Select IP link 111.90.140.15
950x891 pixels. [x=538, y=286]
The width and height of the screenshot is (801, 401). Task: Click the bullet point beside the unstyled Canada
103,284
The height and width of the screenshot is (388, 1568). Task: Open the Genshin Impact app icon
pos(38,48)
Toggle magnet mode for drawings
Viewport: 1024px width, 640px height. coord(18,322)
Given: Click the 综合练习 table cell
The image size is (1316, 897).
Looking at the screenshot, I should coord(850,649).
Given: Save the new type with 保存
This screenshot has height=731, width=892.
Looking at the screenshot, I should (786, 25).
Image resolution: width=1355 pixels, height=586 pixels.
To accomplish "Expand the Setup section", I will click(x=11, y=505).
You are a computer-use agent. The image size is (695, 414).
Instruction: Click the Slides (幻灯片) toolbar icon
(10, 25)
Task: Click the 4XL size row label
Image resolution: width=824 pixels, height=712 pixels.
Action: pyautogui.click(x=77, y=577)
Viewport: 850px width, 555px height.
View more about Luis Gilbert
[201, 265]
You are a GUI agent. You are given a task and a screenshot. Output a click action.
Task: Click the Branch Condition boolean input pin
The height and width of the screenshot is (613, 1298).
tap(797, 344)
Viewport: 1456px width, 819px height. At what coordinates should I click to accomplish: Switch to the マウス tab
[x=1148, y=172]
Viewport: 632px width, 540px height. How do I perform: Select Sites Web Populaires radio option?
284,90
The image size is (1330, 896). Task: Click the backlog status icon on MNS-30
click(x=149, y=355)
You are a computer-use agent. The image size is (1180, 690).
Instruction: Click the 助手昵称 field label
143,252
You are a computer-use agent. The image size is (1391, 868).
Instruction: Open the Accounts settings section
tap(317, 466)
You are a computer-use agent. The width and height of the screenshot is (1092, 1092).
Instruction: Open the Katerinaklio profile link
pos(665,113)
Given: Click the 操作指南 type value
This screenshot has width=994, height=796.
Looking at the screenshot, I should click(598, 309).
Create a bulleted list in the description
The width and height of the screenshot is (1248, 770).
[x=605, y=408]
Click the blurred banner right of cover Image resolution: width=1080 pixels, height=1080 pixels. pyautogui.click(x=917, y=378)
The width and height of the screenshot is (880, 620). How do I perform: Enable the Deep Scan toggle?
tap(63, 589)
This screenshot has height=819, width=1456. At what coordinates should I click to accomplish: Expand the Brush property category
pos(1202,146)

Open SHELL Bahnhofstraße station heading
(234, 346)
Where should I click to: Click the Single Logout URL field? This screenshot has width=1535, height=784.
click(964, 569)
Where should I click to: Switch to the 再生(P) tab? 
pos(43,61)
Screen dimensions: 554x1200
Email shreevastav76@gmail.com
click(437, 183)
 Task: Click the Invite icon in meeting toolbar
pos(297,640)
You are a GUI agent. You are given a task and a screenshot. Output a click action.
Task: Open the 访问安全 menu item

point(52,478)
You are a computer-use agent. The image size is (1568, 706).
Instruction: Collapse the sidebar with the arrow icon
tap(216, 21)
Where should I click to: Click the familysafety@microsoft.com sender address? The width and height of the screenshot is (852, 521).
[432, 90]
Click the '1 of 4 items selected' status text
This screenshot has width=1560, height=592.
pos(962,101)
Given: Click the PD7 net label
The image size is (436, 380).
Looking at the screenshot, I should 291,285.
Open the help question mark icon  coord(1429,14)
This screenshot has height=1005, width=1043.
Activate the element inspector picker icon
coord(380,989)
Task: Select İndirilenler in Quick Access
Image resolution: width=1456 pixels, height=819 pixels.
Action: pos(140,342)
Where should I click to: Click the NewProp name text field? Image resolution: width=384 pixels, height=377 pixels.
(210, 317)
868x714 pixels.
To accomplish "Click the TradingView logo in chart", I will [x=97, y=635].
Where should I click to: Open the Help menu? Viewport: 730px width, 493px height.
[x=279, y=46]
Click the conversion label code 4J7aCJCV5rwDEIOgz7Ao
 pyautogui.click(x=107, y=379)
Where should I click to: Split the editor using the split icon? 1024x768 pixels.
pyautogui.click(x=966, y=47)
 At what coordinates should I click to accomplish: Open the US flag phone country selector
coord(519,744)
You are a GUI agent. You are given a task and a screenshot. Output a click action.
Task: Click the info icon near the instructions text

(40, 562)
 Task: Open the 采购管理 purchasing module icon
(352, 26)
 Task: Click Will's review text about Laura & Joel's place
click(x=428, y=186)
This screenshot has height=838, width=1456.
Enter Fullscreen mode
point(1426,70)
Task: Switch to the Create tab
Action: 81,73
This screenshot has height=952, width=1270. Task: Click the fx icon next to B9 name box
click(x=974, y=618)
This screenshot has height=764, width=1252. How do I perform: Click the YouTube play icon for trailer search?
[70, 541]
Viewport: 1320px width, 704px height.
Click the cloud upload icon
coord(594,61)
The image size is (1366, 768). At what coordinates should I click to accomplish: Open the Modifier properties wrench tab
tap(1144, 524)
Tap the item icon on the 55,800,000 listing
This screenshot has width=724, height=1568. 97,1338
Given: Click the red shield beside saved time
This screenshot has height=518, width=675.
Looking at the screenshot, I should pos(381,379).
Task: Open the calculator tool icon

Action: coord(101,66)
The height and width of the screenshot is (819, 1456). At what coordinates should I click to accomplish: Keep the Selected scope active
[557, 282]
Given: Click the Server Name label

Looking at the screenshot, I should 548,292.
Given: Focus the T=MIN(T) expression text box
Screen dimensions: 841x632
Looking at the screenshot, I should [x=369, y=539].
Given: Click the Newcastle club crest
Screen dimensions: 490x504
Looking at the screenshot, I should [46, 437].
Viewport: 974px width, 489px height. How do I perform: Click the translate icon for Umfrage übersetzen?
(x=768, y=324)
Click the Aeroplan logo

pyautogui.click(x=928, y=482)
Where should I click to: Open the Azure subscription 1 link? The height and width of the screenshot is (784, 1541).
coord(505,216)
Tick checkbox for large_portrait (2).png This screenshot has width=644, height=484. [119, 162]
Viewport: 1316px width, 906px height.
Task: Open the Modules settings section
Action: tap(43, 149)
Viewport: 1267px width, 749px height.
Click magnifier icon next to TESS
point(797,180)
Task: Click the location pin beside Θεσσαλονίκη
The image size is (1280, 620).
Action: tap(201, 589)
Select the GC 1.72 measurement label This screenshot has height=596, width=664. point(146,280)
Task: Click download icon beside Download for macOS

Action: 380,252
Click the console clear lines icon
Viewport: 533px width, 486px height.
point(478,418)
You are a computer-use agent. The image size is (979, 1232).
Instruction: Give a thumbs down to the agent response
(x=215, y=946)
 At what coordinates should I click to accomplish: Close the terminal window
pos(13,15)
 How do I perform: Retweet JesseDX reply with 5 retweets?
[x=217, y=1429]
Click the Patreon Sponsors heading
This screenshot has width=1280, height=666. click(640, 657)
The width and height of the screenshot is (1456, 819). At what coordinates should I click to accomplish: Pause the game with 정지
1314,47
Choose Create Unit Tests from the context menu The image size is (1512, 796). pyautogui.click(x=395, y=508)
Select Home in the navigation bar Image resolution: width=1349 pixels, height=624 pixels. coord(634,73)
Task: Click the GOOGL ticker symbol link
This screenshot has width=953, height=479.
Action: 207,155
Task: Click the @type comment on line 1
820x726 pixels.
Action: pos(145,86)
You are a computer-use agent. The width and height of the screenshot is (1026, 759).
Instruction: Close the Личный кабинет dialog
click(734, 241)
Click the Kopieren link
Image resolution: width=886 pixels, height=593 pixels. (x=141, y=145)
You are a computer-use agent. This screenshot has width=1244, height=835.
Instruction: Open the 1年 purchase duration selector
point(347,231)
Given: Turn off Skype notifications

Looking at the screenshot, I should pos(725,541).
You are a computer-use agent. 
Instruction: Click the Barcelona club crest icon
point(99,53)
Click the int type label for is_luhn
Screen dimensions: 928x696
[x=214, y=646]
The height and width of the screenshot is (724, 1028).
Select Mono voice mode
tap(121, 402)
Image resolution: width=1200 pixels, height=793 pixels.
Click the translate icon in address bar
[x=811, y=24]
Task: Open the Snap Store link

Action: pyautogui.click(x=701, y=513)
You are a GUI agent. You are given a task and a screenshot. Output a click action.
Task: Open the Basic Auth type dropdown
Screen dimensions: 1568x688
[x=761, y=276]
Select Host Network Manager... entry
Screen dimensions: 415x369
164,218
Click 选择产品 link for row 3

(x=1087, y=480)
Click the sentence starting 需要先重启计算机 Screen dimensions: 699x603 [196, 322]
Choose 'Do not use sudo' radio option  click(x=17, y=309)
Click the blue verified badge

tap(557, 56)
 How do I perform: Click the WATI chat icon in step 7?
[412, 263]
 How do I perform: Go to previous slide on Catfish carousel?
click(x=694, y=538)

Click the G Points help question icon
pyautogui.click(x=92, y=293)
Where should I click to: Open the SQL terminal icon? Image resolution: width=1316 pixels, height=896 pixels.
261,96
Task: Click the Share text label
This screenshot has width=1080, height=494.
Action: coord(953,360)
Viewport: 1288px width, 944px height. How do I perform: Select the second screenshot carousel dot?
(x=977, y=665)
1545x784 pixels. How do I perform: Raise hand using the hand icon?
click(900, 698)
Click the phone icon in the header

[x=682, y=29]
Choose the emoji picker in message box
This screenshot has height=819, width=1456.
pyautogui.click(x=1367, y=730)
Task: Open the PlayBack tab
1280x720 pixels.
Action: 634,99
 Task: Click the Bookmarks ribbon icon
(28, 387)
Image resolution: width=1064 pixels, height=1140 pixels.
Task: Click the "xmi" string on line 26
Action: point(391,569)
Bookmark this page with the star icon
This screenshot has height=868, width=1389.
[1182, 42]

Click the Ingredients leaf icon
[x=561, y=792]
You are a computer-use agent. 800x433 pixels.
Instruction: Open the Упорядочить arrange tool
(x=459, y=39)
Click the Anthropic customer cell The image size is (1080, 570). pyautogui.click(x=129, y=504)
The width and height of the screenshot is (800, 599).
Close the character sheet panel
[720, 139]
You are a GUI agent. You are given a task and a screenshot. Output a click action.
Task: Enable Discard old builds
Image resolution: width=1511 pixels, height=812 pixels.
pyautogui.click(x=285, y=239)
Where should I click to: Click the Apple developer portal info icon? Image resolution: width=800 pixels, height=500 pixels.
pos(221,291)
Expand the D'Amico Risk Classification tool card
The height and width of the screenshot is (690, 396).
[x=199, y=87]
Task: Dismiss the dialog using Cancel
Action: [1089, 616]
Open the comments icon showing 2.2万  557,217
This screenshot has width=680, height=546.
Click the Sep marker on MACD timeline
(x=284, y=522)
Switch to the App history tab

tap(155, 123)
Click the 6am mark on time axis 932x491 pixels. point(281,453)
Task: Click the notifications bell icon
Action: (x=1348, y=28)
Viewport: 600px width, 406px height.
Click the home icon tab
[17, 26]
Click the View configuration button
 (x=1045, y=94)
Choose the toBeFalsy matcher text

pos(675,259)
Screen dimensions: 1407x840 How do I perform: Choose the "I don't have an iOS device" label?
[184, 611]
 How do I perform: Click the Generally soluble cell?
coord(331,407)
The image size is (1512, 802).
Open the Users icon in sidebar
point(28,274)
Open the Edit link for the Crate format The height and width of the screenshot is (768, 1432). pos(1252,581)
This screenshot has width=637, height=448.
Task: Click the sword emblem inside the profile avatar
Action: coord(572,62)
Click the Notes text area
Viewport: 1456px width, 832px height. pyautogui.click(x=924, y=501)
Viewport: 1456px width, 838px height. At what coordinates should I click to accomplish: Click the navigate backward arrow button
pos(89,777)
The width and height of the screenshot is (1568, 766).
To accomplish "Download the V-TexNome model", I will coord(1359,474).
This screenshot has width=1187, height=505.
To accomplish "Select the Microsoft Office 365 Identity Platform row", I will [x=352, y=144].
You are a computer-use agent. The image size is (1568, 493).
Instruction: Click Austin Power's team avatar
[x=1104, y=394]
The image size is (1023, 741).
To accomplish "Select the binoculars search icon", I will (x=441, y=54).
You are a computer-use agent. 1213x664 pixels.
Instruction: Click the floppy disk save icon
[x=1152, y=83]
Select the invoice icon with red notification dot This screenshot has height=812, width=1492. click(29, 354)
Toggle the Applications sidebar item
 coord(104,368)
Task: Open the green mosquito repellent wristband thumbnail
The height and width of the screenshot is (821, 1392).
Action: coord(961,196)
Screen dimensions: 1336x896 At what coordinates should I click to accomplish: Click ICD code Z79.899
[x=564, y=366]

========================

§ WHAT THE TASK ASKS
Reproduce, without any change, the part of the listing that opens with the line containing "Viewport: 1320px width, 704px height." and closes with the line containing "This screenshot has width=724, height=1568.", including both of those lines.

§ THE COMPLETED TASK
Viewport: 1320px width, 704px height.
Click the cloud upload icon
coord(594,61)
The image size is (1366, 768). At what coordinates should I click to accomplish: Open the Modifier properties wrench tab
tap(1144, 524)
Tap the item icon on the 55,800,000 listing
This screenshot has width=724, height=1568. 97,1338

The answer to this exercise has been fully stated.